Usaha Mikro, Kecil, dan Menengah( (UMKM) merupakan unit atau sektor bisnis yang berskala kecil yang juga bertarget dalam pasar yang kecil atau menegah. Meskipun merupakan unit yang kecil tetapi UMKM memiliki peran yang penting dalam perekonomian global, hal ini seringkali UMKM dijadikan sebagai tulang belakang ekonomi lokal dalam menciptakan lapangan kerja baru serta ada penyumbangan terhadap pertumbuhan perekonomian. Namun, UMKM memiliki suatu hambatan dalam beroperasional yakni dalam bagian pendanaan. Oleh karena itu, dalam upaya memahami pergerakan dan dinamika pendanaan UMKM, konsep Pecking Order Theory dan Myers Majluf Model telah menjadi fokus utama dalam penelitian akademis dan praktik bisnis.
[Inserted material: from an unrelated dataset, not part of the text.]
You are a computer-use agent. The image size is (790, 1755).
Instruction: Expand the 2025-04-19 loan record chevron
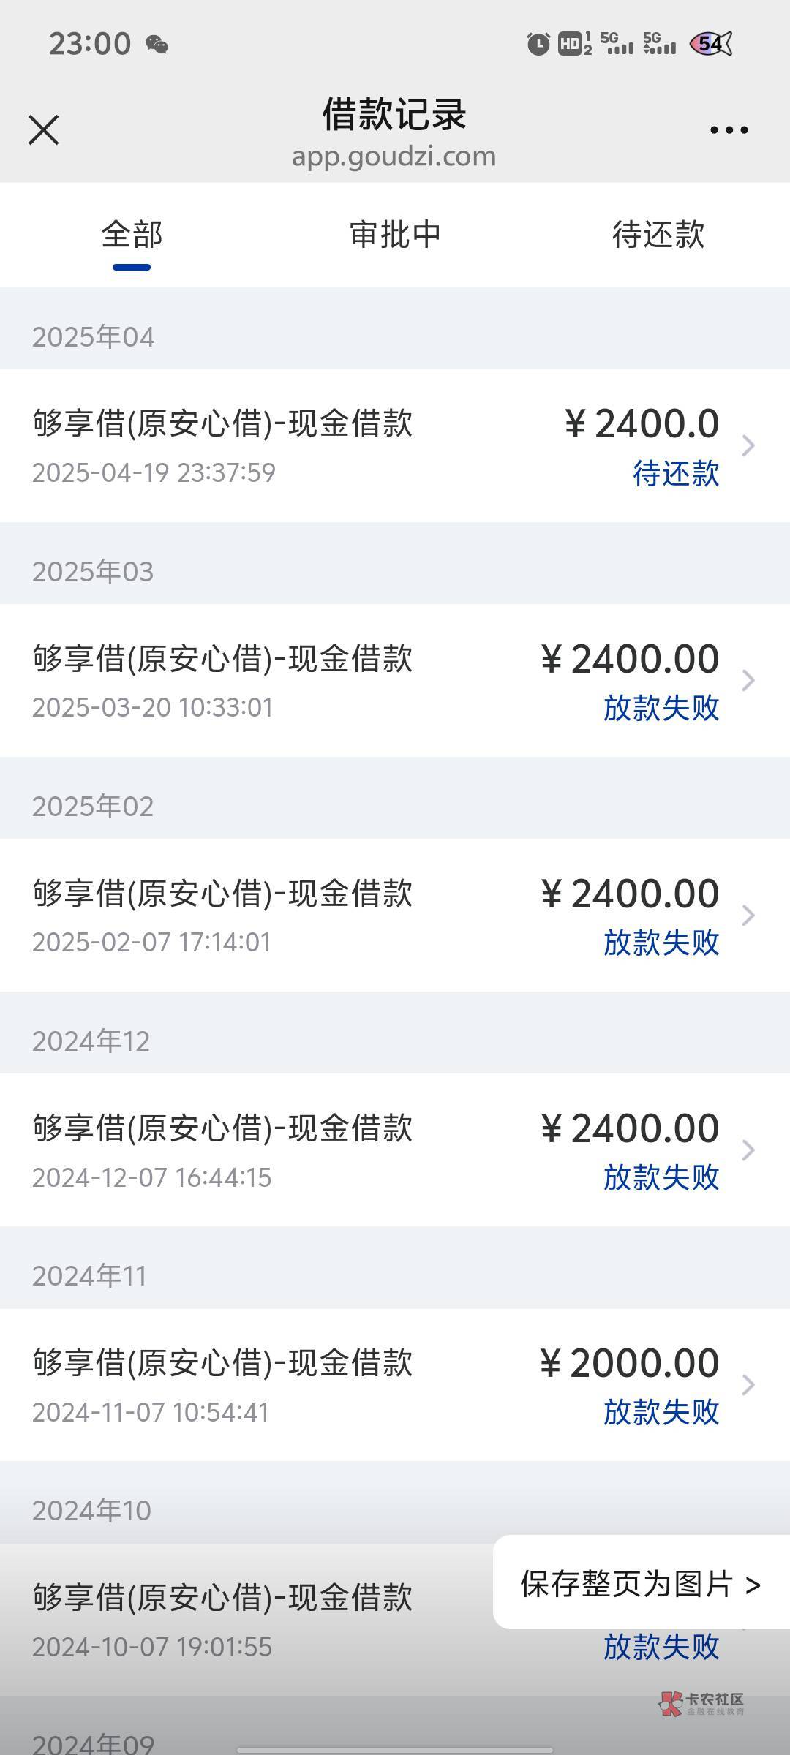coord(748,445)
Pecking Order Theory merupakan kerangka kerja dan pemikiran yang bermanfaat dalam memahami lebih dalam dengan preferensi perusahaan dalam pemilihan sumber pendanaan. Teori tersebut melihat bagaimana perusahaan sebagai entitas yang cenderung menggunakan sumber dana secara internal terlebih dahulu sebelum bergerak lebih lanjut dengan beralih ke pendanaan secara eksternal. Fungsi dari pendanaan secara eksternal dilakukan apabila dana secara internal tidak mencukup. Urutan yang dikemukakan dalam teori ini adalah laba ditahan, hutang, dan saham preferen serta yang terakhir adalah saham biasa. Urutan pendanaan ini menunjukkan bahwa pendanaan ini berdasarkan tingkat risiko atas keputusan dan biaya atas sumber pendanaan dari mulai yang termurah hingga yang paling mahal (Sartono, 2015). Hal ini sejalan dengan asumsi bahwa perusahaan memiliki informasi yang lebih baik mengenai kelayakan proyek-proyek internal mereka dibanding investor secara eksternal.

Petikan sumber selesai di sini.